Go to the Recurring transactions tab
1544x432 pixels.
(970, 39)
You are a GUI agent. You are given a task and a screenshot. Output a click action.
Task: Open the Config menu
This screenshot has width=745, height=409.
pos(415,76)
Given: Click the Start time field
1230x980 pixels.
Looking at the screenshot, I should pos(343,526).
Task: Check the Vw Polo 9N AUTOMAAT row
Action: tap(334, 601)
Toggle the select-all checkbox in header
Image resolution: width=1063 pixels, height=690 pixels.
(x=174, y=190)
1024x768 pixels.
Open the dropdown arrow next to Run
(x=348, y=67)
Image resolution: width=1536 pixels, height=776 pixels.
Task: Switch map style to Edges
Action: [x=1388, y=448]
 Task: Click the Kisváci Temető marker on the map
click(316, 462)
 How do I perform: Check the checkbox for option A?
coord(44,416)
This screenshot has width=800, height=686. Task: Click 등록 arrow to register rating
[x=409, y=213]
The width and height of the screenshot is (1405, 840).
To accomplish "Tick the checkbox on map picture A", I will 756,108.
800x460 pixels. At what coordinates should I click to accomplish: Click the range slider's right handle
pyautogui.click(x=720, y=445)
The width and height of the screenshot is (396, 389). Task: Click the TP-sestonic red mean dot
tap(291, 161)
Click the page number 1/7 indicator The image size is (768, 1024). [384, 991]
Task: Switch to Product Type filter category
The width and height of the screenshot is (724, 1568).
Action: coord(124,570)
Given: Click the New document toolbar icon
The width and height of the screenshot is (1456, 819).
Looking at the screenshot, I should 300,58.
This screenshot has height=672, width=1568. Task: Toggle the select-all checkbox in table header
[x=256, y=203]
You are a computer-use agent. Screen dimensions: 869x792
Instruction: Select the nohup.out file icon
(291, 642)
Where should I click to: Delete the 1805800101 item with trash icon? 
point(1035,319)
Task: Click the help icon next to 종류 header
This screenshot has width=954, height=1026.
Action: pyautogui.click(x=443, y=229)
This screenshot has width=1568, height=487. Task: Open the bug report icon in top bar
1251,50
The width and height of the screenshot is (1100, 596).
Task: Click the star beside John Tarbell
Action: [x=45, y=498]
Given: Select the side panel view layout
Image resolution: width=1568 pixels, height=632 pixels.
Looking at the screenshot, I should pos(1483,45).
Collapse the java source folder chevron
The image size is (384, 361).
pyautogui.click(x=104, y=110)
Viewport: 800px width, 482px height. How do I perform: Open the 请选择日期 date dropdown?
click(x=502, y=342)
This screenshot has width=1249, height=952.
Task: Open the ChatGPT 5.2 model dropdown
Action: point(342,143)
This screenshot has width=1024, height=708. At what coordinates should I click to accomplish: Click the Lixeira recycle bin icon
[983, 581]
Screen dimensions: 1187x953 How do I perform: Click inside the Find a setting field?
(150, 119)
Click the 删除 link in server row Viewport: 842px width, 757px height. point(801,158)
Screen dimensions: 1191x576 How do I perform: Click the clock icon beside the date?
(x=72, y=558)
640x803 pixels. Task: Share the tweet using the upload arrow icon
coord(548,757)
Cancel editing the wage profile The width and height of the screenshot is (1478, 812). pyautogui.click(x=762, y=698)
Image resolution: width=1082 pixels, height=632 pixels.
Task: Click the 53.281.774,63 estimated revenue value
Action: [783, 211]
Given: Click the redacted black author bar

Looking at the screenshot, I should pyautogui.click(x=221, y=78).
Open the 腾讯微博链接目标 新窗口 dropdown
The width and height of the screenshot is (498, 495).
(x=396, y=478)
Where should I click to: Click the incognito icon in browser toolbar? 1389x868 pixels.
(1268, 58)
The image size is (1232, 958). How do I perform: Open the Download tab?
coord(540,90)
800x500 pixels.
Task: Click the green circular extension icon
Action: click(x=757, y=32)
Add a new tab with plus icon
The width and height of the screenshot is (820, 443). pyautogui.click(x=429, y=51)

□ □ □ □ □ □ □

## Exercise goal
Your task is to reproduce each entry exactly.

## Your solution
Go to the Recurring transactions tab
1544x432 pixels.
(970, 39)
You are a GUI agent. You are given a task and a screenshot. Output a click action.
Task: Open the Config menu
This screenshot has width=745, height=409.
pos(415,76)
Given: Click the Start time field
1230x980 pixels.
Looking at the screenshot, I should pos(343,526).
Task: Check the Vw Polo 9N AUTOMAAT row
Action: tap(334, 601)
Toggle the select-all checkbox in header
Image resolution: width=1063 pixels, height=690 pixels.
(x=174, y=190)
1024x768 pixels.
Open the dropdown arrow next to Run
(x=348, y=67)
Image resolution: width=1536 pixels, height=776 pixels.
Task: Switch map style to Edges
Action: [x=1388, y=448]
 Task: Click the Kisváci Temető marker on the map
click(316, 462)
 How do I perform: Check the checkbox for option A?
coord(44,416)
This screenshot has width=800, height=686. Task: Click 등록 arrow to register rating
[x=409, y=213]
The width and height of the screenshot is (1405, 840).
To accomplish "Tick the checkbox on map picture A", I will 756,108.
800x460 pixels. At what coordinates should I click to accomplish: Click the range slider's right handle
pyautogui.click(x=720, y=445)
The width and height of the screenshot is (396, 389). Task: Click the TP-sestonic red mean dot
tap(291, 161)
Click the page number 1/7 indicator The image size is (768, 1024). [384, 991]
Task: Switch to Product Type filter category
The width and height of the screenshot is (724, 1568).
Action: coord(124,570)
Given: Click the New document toolbar icon
The width and height of the screenshot is (1456, 819).
Looking at the screenshot, I should 300,58.
This screenshot has height=672, width=1568. Task: Toggle the select-all checkbox in table header
[x=256, y=203]
You are a computer-use agent. Screen dimensions: 869x792
Instruction: Select the nohup.out file icon
(291, 642)
Where should I click to: Delete the 1805800101 item with trash icon? 
point(1035,319)
Task: Click the help icon next to 종류 header
This screenshot has width=954, height=1026.
Action: pyautogui.click(x=443, y=229)
This screenshot has width=1568, height=487. Task: Open the bug report icon in top bar
1251,50
The width and height of the screenshot is (1100, 596).
Task: Click the star beside John Tarbell
Action: [x=45, y=498]
Given: Select the side panel view layout
Image resolution: width=1568 pixels, height=632 pixels.
Looking at the screenshot, I should pos(1483,45).
Collapse the java source folder chevron
The image size is (384, 361).
pyautogui.click(x=104, y=110)
Viewport: 800px width, 482px height. How do I perform: Open the 请选择日期 date dropdown?
click(x=502, y=342)
This screenshot has width=1249, height=952.
Task: Open the ChatGPT 5.2 model dropdown
Action: point(342,143)
This screenshot has width=1024, height=708. At what coordinates should I click to accomplish: Click the Lixeira recycle bin icon
[983, 581]
Screen dimensions: 1187x953 How do I perform: Click inside the Find a setting field?
(150, 119)
Click the 删除 link in server row Viewport: 842px width, 757px height. point(801,158)
Screen dimensions: 1191x576 How do I perform: Click the clock icon beside the date?
(x=72, y=558)
640x803 pixels. Task: Share the tweet using the upload arrow icon
coord(548,757)
Cancel editing the wage profile The width and height of the screenshot is (1478, 812). pyautogui.click(x=762, y=698)
Image resolution: width=1082 pixels, height=632 pixels.
Task: Click the 53.281.774,63 estimated revenue value
Action: [783, 211]
Given: Click the redacted black author bar

Looking at the screenshot, I should pyautogui.click(x=221, y=78).
Open the 腾讯微博链接目标 新窗口 dropdown
The width and height of the screenshot is (498, 495).
(x=396, y=478)
Where should I click to: Click the incognito icon in browser toolbar? 1389x868 pixels.
(1268, 58)
The image size is (1232, 958). How do I perform: Open the Download tab?
coord(540,90)
800x500 pixels.
Task: Click the green circular extension icon
Action: click(x=757, y=32)
Add a new tab with plus icon
The width and height of the screenshot is (820, 443). pyautogui.click(x=429, y=51)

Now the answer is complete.